Q. What emerging technologies are you excited about?

Australian miners are among the most innovative in the world. Time and again we have developed software packages that break new boundaries, and we effectively spread our influence rapidly everywhere that our professionals go.

The early hype around AI and Big Data is now settling down, but robotics and remote control systems will provide safe work for many people for many years to come as the mining industry modernises.

A manufacturing approach to commodity production is developing in large iron, copper and coal mining companies.

This will trickle down into medium size companies as the support industries mature and start to provide their services to the smaller players.

One of the big drivers is when there is a change from cost minimisation to production optimisation (that is, getting the grade up instead of the unit costs down).

 

Q. What career prospects are opening up in geoscience? Many geologists struggled during the downturn. Is there enough work out there?

The message that I have developed here is that geoscience is for everyone. That means career opportunities are limitless.

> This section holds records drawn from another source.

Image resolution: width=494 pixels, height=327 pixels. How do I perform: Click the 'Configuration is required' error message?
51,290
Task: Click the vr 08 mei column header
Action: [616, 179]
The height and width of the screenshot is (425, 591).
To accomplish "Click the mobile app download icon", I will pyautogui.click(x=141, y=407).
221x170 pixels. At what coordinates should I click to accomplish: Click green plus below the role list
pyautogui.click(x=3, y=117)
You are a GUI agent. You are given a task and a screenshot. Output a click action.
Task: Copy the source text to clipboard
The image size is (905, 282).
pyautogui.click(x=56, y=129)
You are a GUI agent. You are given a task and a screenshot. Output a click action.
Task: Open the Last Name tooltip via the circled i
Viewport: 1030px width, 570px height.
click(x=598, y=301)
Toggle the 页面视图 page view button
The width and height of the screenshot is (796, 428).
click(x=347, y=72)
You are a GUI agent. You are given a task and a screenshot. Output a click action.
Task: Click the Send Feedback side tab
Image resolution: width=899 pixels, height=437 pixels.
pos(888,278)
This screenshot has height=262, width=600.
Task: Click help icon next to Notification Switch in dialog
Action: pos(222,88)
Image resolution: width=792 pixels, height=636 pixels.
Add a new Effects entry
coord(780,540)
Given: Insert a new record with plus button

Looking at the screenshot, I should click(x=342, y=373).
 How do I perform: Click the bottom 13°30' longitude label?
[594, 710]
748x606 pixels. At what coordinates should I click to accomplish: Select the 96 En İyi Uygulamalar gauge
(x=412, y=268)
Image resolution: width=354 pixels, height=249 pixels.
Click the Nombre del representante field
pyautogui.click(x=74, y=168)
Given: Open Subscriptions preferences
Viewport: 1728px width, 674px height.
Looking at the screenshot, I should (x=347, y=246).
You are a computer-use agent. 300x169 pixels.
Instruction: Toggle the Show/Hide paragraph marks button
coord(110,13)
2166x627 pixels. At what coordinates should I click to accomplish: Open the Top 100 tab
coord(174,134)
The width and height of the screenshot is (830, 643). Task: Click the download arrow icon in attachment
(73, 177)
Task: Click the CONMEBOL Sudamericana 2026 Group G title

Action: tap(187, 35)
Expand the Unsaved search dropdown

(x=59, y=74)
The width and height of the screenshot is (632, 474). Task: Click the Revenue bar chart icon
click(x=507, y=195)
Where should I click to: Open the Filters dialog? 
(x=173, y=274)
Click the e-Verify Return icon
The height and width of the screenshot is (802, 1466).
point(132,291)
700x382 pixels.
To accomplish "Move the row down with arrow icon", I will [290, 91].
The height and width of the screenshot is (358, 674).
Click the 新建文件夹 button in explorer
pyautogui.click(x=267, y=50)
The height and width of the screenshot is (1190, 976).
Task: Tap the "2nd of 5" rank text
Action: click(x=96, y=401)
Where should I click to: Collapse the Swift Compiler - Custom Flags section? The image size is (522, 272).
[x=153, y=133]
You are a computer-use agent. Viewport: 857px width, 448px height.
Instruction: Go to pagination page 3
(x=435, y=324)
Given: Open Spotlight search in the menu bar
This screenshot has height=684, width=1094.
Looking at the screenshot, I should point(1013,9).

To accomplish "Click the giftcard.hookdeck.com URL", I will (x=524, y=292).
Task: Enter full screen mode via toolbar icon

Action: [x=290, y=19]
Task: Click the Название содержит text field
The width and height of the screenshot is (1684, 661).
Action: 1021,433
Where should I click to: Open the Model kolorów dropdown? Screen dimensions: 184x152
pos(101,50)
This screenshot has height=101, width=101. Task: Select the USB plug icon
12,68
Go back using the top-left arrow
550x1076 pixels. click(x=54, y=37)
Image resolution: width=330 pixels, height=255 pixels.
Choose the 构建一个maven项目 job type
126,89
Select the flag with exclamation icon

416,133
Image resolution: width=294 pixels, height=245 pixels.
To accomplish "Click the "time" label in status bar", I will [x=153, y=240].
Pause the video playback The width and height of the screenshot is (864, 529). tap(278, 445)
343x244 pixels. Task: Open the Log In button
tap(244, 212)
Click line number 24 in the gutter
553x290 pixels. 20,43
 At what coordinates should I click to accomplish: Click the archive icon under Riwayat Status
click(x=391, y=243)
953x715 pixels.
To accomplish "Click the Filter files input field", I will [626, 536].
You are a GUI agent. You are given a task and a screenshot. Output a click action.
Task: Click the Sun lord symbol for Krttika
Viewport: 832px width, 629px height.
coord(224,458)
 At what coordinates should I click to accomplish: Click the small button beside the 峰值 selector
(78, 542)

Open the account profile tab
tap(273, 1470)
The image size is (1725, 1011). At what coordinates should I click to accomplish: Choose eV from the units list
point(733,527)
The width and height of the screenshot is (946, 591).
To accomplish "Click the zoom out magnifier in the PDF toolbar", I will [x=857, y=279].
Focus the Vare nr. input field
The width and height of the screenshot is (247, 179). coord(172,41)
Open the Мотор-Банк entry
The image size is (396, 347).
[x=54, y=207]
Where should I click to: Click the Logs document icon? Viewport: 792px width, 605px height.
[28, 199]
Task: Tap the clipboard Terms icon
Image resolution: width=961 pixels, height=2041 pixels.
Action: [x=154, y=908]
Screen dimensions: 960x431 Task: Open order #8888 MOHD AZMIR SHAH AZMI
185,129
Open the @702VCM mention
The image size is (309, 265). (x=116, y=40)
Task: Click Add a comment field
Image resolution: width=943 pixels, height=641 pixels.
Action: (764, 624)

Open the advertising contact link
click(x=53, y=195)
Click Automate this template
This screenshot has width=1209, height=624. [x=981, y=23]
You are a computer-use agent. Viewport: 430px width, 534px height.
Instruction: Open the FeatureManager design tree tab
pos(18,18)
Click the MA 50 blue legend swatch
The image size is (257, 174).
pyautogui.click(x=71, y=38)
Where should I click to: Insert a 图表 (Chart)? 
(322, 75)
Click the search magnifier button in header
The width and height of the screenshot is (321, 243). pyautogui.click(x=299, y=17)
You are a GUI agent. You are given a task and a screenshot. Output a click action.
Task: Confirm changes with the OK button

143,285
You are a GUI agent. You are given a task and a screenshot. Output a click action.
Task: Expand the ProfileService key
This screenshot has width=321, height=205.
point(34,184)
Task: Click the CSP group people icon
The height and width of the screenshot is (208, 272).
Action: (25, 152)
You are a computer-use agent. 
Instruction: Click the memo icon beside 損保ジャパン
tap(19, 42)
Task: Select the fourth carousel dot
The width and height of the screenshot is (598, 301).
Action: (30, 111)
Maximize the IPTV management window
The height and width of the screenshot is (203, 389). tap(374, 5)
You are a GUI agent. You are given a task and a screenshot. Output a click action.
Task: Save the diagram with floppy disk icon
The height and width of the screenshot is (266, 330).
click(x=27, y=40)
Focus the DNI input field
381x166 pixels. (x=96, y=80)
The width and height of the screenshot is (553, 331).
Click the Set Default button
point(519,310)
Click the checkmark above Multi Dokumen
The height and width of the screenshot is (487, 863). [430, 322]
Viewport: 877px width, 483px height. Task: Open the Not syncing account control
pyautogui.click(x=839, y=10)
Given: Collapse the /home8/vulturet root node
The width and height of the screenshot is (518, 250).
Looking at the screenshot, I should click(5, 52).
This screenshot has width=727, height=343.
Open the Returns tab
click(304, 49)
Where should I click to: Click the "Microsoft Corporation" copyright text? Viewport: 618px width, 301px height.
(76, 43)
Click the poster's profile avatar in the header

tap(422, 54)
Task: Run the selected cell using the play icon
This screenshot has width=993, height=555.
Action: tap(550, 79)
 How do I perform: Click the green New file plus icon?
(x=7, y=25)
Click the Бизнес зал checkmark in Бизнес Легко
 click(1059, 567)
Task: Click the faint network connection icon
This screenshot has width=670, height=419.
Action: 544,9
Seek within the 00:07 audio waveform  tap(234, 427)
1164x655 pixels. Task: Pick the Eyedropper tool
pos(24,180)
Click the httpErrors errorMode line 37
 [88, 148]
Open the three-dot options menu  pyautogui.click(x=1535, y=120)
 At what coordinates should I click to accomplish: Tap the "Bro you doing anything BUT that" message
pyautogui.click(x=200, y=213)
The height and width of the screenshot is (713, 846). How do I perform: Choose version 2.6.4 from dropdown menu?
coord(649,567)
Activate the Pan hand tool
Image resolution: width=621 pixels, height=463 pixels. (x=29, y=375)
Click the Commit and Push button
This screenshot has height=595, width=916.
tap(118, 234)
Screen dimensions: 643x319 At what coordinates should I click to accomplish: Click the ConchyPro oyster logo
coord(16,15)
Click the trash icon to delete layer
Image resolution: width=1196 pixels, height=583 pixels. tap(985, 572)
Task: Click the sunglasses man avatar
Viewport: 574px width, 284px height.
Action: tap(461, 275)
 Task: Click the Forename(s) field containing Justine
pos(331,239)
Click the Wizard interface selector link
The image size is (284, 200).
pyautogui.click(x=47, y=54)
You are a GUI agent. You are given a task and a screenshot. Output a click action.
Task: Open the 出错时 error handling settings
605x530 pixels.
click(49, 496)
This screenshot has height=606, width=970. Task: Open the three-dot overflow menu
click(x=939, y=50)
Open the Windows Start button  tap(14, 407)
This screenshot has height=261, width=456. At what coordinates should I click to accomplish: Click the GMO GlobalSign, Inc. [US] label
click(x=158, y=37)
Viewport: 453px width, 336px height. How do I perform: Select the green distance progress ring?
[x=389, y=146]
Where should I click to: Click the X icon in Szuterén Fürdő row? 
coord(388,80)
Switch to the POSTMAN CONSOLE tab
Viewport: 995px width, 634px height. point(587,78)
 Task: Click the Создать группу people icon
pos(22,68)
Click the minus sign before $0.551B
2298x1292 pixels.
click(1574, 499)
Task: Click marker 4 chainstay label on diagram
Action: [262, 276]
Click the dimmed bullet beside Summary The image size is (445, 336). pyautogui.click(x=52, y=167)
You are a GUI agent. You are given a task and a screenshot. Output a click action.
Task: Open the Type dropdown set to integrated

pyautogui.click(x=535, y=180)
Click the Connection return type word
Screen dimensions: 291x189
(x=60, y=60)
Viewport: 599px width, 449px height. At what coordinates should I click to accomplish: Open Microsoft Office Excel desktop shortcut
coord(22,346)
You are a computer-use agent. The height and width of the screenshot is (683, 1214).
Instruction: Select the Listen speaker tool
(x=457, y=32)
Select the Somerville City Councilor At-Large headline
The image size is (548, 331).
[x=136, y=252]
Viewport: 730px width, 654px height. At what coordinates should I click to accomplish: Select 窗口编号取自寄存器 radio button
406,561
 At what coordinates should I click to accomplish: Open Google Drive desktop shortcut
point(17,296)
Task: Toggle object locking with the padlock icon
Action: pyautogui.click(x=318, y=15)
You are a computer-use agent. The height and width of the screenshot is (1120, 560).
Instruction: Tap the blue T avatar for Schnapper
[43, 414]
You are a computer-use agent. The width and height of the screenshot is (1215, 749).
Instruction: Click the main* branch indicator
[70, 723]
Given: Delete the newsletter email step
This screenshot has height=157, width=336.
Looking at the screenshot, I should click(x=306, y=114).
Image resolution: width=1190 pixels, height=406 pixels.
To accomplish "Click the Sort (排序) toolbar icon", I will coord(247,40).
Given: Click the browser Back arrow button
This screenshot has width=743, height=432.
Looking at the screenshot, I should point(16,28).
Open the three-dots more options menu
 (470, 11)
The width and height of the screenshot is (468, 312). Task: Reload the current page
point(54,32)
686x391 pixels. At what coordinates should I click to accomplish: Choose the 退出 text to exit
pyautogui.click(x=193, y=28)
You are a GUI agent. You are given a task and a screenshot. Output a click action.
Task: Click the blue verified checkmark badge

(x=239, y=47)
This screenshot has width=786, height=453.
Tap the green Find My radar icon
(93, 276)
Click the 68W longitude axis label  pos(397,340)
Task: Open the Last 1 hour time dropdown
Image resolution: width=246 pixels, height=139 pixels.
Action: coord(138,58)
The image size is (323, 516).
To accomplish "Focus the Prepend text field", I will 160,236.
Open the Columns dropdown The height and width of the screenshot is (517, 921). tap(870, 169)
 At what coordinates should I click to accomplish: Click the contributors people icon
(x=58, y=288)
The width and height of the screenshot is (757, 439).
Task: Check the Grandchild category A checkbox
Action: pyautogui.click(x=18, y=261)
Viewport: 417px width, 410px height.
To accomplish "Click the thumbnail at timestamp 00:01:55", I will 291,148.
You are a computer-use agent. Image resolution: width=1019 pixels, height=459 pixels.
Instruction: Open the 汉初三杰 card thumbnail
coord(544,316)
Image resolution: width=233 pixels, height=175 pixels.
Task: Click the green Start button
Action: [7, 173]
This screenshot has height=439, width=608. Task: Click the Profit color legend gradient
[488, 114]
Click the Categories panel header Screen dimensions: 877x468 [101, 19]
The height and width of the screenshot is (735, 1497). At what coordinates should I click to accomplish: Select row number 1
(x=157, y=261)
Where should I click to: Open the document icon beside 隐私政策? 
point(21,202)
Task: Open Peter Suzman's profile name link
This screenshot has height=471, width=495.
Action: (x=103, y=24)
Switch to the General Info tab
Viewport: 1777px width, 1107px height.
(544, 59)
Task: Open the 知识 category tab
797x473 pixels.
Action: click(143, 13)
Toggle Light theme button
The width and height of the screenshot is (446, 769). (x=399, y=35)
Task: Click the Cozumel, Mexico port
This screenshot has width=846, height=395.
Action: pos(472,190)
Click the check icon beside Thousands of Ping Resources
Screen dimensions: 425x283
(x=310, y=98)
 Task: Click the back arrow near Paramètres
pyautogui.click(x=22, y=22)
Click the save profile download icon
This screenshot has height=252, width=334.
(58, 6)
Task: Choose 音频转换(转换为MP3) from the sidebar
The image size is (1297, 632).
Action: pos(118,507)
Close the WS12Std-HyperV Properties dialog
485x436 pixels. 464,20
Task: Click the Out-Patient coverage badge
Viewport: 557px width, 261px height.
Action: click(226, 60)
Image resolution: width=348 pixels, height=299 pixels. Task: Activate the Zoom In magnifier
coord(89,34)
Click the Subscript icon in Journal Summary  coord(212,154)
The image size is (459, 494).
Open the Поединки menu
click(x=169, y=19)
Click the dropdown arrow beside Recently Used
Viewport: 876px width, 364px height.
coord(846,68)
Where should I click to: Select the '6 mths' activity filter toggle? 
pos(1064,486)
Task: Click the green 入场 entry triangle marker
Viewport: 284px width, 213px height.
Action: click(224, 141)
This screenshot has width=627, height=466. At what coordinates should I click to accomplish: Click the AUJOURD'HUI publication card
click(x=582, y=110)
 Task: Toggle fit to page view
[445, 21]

Geologists make great scientists, explorers, innovators, software programmers, report writers, data guardians, communicators, historians, and journalists. Yes, they are also mostly pretty good people as well, so they are of value in many roles.

The more geoscientists we have in society the better off we will be.

Thinking of geoscientists as miners, or technicians who log drill holes is self-defeating, for them and for society. We can use hyperspectral scanners to do the logging. We need geoscientists for thinking, interpreting and decision-making, on mine sites and in many other situations.